> **PROBLEM STATEMENT**: Copy out the lines of the material that include the string "Given".

> **INFORMATION SHOWN**:
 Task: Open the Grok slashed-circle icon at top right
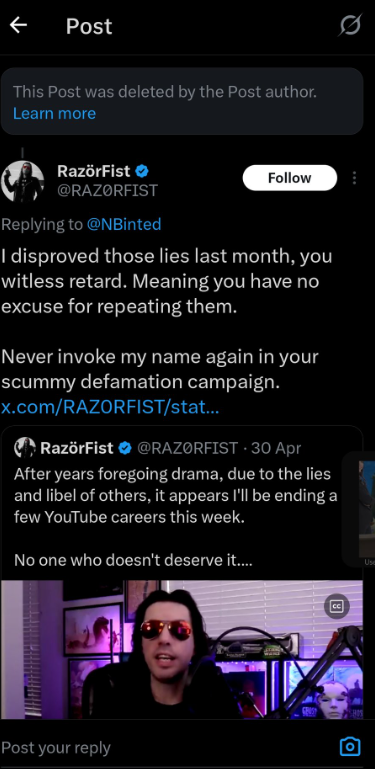pyautogui.click(x=350, y=25)
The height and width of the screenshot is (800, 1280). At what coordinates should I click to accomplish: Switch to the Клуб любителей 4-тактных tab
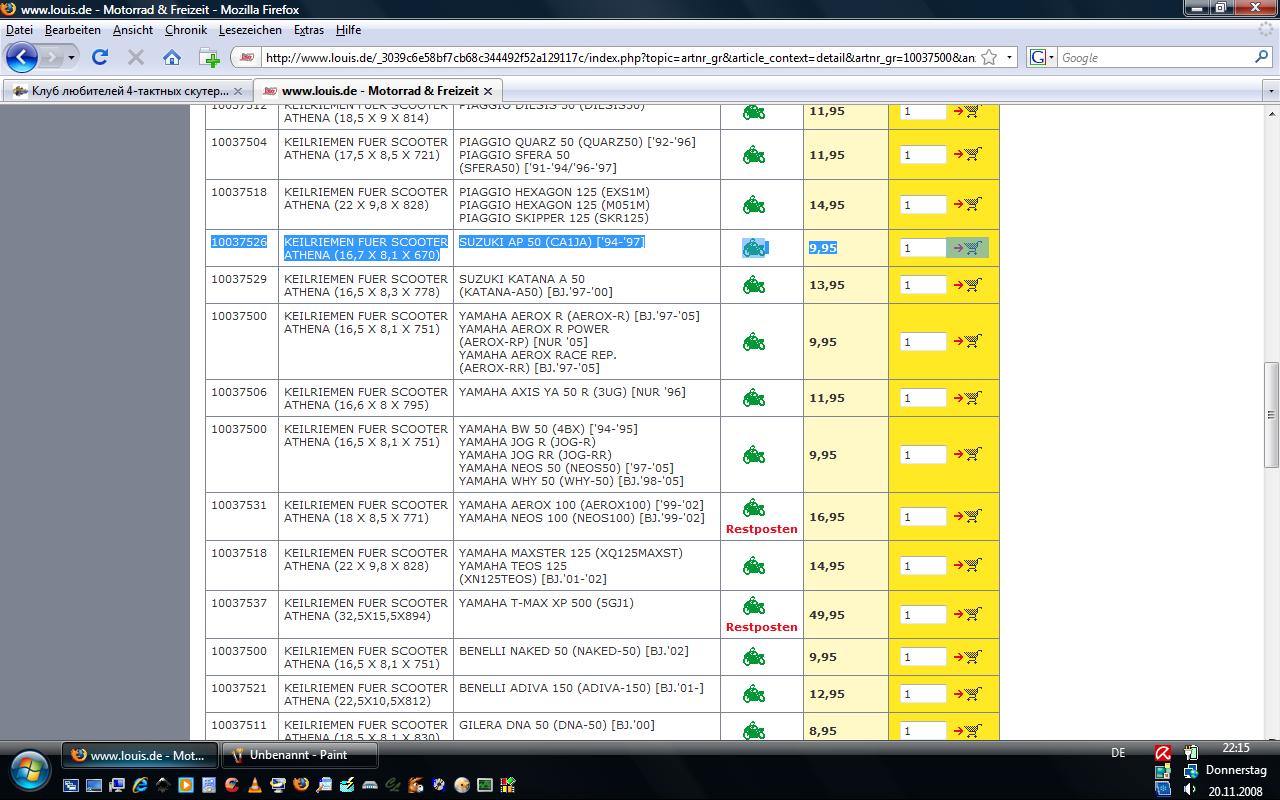coord(120,91)
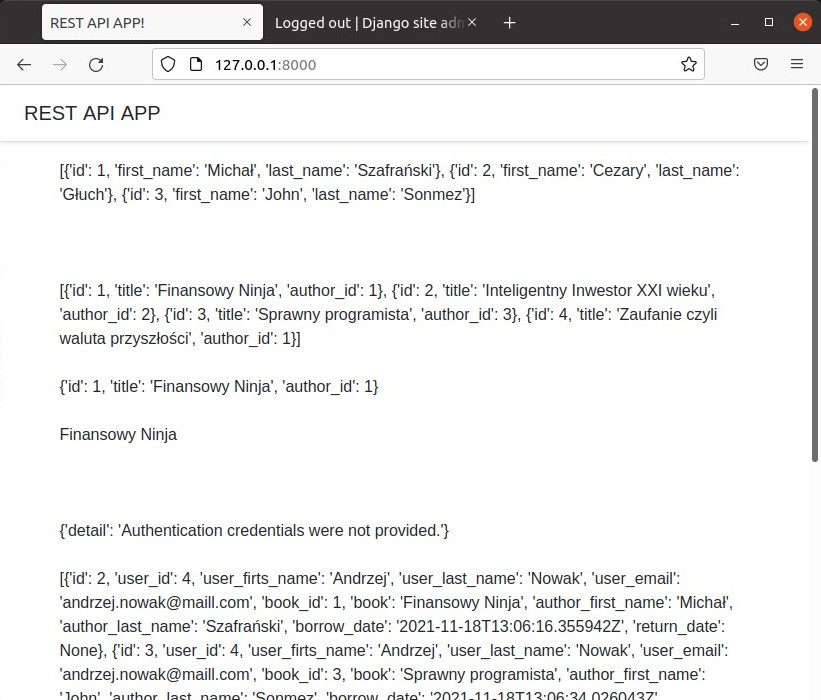Screen dimensions: 821x700
Task: Close the Django site admin tab
Action: 472,22
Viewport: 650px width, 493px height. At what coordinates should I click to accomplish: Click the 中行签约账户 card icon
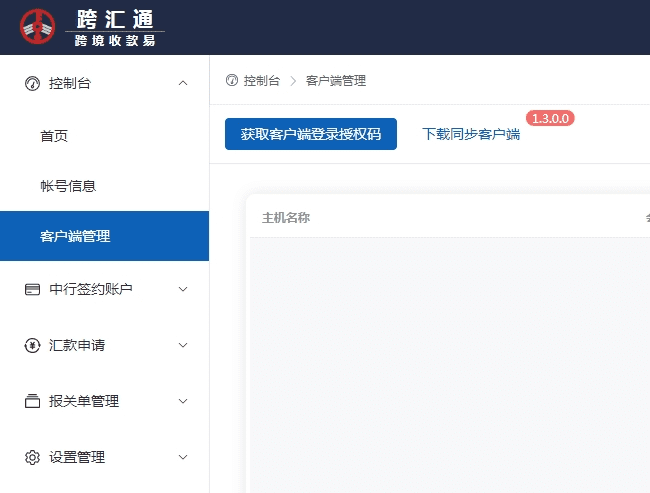[x=32, y=289]
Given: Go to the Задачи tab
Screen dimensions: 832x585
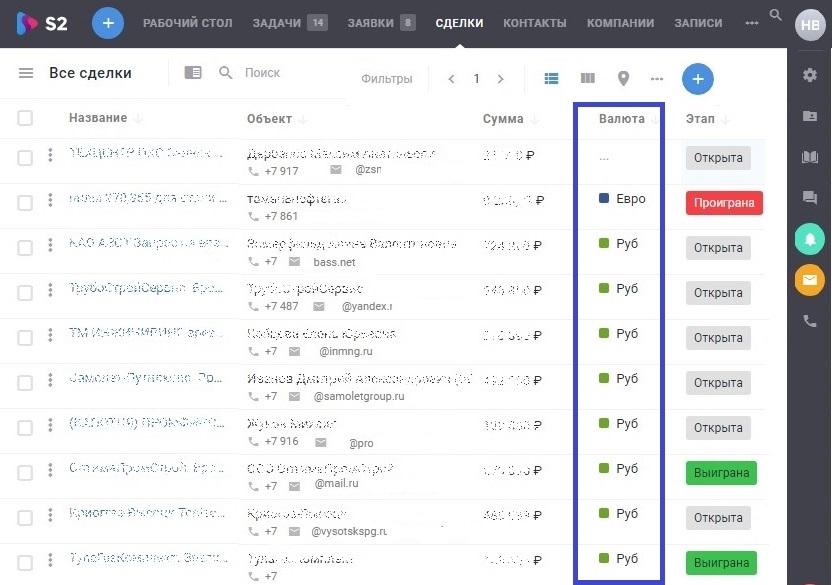Looking at the screenshot, I should [x=277, y=23].
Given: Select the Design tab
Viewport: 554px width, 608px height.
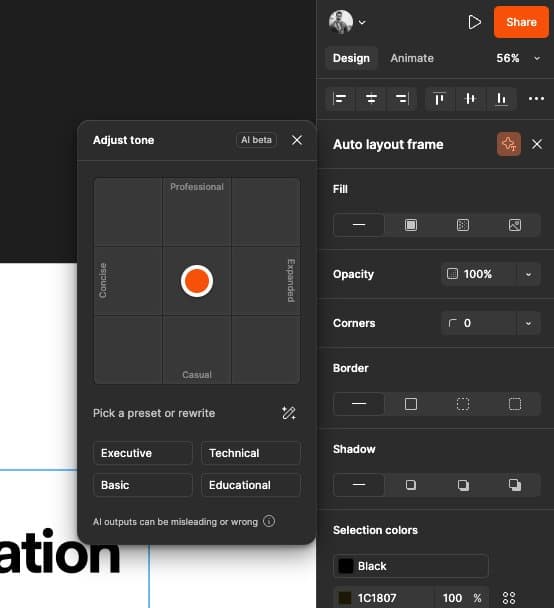Looking at the screenshot, I should [x=351, y=58].
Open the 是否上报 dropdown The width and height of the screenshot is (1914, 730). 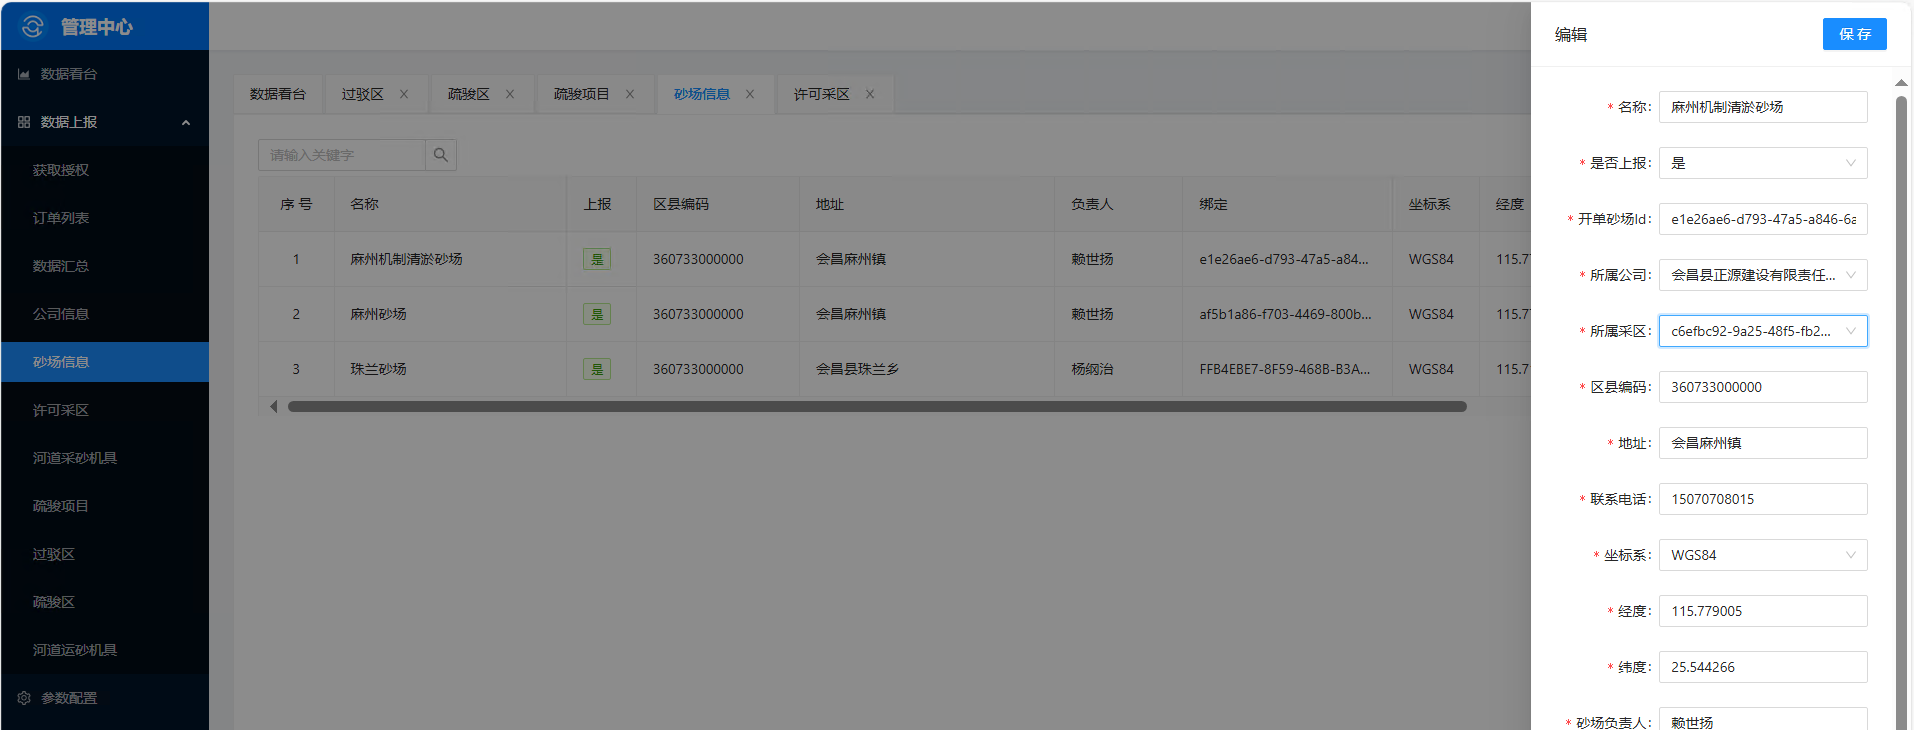pyautogui.click(x=1762, y=163)
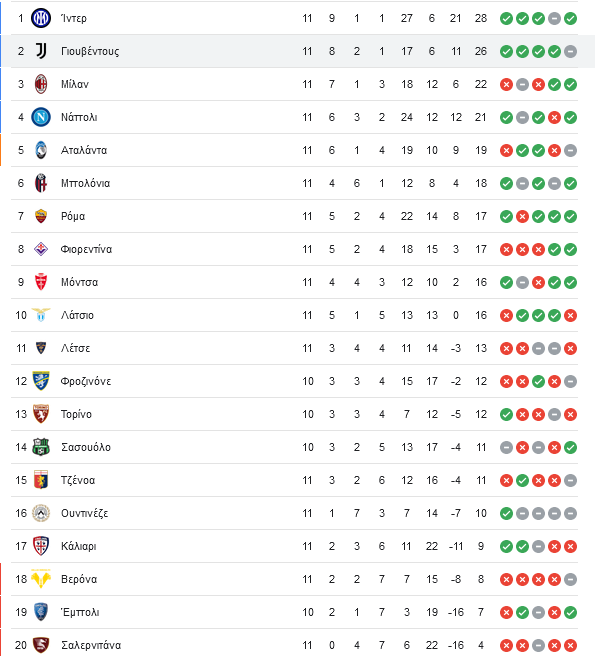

> **ANSWER FOR THIS EXERCISE**:
Given: Go to the Задачи tab
Given: Select the Design tab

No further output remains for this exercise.